### Assignment
Once you have read the data below, write it all out exactly.

Stored records:
------------------------------
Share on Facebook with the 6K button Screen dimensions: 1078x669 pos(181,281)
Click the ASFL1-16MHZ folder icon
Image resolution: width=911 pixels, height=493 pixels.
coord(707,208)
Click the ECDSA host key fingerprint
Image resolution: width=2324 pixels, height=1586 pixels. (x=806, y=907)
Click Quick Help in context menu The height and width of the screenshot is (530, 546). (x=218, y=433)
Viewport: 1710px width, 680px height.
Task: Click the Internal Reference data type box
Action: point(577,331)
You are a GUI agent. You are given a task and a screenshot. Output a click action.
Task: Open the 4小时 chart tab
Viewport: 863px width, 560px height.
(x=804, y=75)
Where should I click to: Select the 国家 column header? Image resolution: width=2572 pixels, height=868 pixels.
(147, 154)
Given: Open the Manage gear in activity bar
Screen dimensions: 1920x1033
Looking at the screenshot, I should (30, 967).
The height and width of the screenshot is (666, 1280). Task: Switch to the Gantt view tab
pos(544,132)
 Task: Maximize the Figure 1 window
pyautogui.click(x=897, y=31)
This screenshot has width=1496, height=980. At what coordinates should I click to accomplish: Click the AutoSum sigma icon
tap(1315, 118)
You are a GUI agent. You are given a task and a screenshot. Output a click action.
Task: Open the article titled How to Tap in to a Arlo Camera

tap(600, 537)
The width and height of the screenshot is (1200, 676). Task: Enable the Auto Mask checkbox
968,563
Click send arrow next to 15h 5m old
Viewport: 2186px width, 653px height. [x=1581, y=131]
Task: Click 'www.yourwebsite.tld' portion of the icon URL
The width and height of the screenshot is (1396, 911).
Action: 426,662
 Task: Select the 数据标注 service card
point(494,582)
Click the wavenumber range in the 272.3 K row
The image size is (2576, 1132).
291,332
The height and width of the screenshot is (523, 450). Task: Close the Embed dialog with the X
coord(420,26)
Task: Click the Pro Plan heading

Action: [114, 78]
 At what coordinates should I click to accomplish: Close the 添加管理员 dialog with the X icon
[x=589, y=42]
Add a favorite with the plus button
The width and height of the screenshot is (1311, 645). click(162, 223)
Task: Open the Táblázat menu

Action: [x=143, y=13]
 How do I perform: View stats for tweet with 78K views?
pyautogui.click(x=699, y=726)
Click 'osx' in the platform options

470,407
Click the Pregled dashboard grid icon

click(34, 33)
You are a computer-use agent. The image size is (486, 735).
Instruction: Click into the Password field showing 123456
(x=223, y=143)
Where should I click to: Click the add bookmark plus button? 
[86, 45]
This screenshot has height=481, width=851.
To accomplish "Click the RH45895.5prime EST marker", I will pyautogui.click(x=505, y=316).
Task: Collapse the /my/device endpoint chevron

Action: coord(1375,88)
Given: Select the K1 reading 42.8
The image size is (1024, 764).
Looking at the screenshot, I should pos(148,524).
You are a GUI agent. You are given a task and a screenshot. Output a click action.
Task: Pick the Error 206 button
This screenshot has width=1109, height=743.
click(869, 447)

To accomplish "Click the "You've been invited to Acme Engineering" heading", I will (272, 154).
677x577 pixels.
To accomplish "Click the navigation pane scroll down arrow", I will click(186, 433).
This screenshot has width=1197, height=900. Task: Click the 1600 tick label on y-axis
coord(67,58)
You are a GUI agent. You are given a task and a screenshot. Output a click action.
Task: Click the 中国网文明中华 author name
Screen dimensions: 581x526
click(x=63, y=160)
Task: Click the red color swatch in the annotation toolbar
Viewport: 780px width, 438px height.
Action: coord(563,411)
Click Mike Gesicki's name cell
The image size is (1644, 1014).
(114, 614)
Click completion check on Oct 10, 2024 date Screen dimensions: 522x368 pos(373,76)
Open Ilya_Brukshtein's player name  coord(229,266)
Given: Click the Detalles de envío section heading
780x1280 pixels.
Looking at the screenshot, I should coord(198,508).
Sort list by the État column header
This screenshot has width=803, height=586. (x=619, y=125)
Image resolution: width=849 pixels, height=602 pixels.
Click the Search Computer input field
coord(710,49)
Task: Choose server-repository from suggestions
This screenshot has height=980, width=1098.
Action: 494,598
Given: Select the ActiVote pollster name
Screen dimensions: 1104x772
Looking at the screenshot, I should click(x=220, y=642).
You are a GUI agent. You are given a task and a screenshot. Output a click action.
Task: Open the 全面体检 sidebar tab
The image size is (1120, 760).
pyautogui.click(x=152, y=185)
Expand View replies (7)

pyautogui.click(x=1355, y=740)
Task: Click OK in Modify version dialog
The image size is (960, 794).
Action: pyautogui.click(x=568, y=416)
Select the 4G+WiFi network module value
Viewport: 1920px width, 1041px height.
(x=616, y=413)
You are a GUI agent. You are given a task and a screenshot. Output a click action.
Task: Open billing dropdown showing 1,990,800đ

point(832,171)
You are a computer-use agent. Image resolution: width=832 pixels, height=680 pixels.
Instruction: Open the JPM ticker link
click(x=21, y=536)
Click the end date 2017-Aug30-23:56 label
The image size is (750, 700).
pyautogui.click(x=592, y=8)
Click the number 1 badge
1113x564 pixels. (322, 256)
------------------------------
### Result for this task
Share on Facebook with the 6K button Screen dimensions: 1078x669 pos(181,281)
Click the ASFL1-16MHZ folder icon
Image resolution: width=911 pixels, height=493 pixels.
coord(707,208)
Click the ECDSA host key fingerprint
Image resolution: width=2324 pixels, height=1586 pixels. (x=806, y=907)
Click Quick Help in context menu The height and width of the screenshot is (530, 546). (x=218, y=433)
Viewport: 1710px width, 680px height.
Task: Click the Internal Reference data type box
Action: point(577,331)
You are a GUI agent. You are given a task and a screenshot. Output a click action.
Task: Open the 4小时 chart tab
Viewport: 863px width, 560px height.
(x=804, y=75)
Where should I click to: Select the 国家 column header? Image resolution: width=2572 pixels, height=868 pixels.
(147, 154)
Given: Open the Manage gear in activity bar
Screen dimensions: 1920x1033
Looking at the screenshot, I should (30, 967).
The height and width of the screenshot is (666, 1280). Task: Switch to the Gantt view tab
pos(544,132)
 Task: Maximize the Figure 1 window
pyautogui.click(x=897, y=31)
This screenshot has width=1496, height=980. At what coordinates should I click to accomplish: Click the AutoSum sigma icon
tap(1315, 118)
You are a GUI agent. You are given a task and a screenshot. Output a click action.
Task: Open the article titled How to Tap in to a Arlo Camera

tap(600, 537)
The width and height of the screenshot is (1200, 676). Task: Enable the Auto Mask checkbox
968,563
Click send arrow next to 15h 5m old
Viewport: 2186px width, 653px height. [x=1581, y=131]
Task: Click 'www.yourwebsite.tld' portion of the icon URL
The width and height of the screenshot is (1396, 911).
Action: 426,662
 Task: Select the 数据标注 service card
point(494,582)
Click the wavenumber range in the 272.3 K row
The image size is (2576, 1132).
291,332
The height and width of the screenshot is (523, 450). Task: Close the Embed dialog with the X
coord(420,26)
Task: Click the Pro Plan heading

Action: [114, 78]
 At what coordinates should I click to accomplish: Close the 添加管理员 dialog with the X icon
[x=589, y=42]
Add a favorite with the plus button
The width and height of the screenshot is (1311, 645). click(162, 223)
Task: Open the Táblázat menu

Action: [x=143, y=13]
 How do I perform: View stats for tweet with 78K views?
pyautogui.click(x=699, y=726)
Click 'osx' in the platform options

470,407
Click the Pregled dashboard grid icon

click(34, 33)
You are a computer-use agent. The image size is (486, 735).
Instruction: Click into the Password field showing 123456
(x=223, y=143)
Where should I click to: Click the add bookmark plus button? 
[86, 45]
This screenshot has height=481, width=851.
To accomplish "Click the RH45895.5prime EST marker", I will pyautogui.click(x=505, y=316).
Task: Collapse the /my/device endpoint chevron

Action: coord(1375,88)
Given: Select the K1 reading 42.8
The image size is (1024, 764).
Looking at the screenshot, I should pos(148,524).
You are a GUI agent. You are given a task and a screenshot. Output a click action.
Task: Pick the Error 206 button
This screenshot has width=1109, height=743.
click(869, 447)

To accomplish "Click the "You've been invited to Acme Engineering" heading", I will (272, 154).
677x577 pixels.
To accomplish "Click the navigation pane scroll down arrow", I will click(186, 433).
This screenshot has width=1197, height=900. Task: Click the 1600 tick label on y-axis
coord(67,58)
You are a GUI agent. You are given a task and a screenshot. Output a click action.
Task: Click the 中国网文明中华 author name
Screen dimensions: 581x526
click(x=63, y=160)
Task: Click the red color swatch in the annotation toolbar
Viewport: 780px width, 438px height.
Action: coord(563,411)
Click Mike Gesicki's name cell
The image size is (1644, 1014).
(114, 614)
Click completion check on Oct 10, 2024 date Screen dimensions: 522x368 pos(373,76)
Open Ilya_Brukshtein's player name  coord(229,266)
Given: Click the Detalles de envío section heading
780x1280 pixels.
Looking at the screenshot, I should coord(198,508).
Sort list by the État column header
This screenshot has width=803, height=586. (x=619, y=125)
Image resolution: width=849 pixels, height=602 pixels.
Click the Search Computer input field
coord(710,49)
Task: Choose server-repository from suggestions
This screenshot has height=980, width=1098.
Action: 494,598
Given: Select the ActiVote pollster name
Screen dimensions: 1104x772
Looking at the screenshot, I should click(x=220, y=642).
You are a GUI agent. You are given a task and a screenshot. Output a click action.
Task: Open the 全面体检 sidebar tab
The image size is (1120, 760).
pyautogui.click(x=152, y=185)
Expand View replies (7)

pyautogui.click(x=1355, y=740)
Task: Click OK in Modify version dialog
The image size is (960, 794).
Action: pyautogui.click(x=568, y=416)
Select the 4G+WiFi network module value
Viewport: 1920px width, 1041px height.
(x=616, y=413)
You are a GUI agent. You are given a task and a screenshot. Output a click action.
Task: Open billing dropdown showing 1,990,800đ

point(832,171)
You are a computer-use agent. Image resolution: width=832 pixels, height=680 pixels.
Instruction: Open the JPM ticker link
click(x=21, y=536)
Click the end date 2017-Aug30-23:56 label
The image size is (750, 700).
pyautogui.click(x=592, y=8)
Click the number 1 badge
1113x564 pixels. (322, 256)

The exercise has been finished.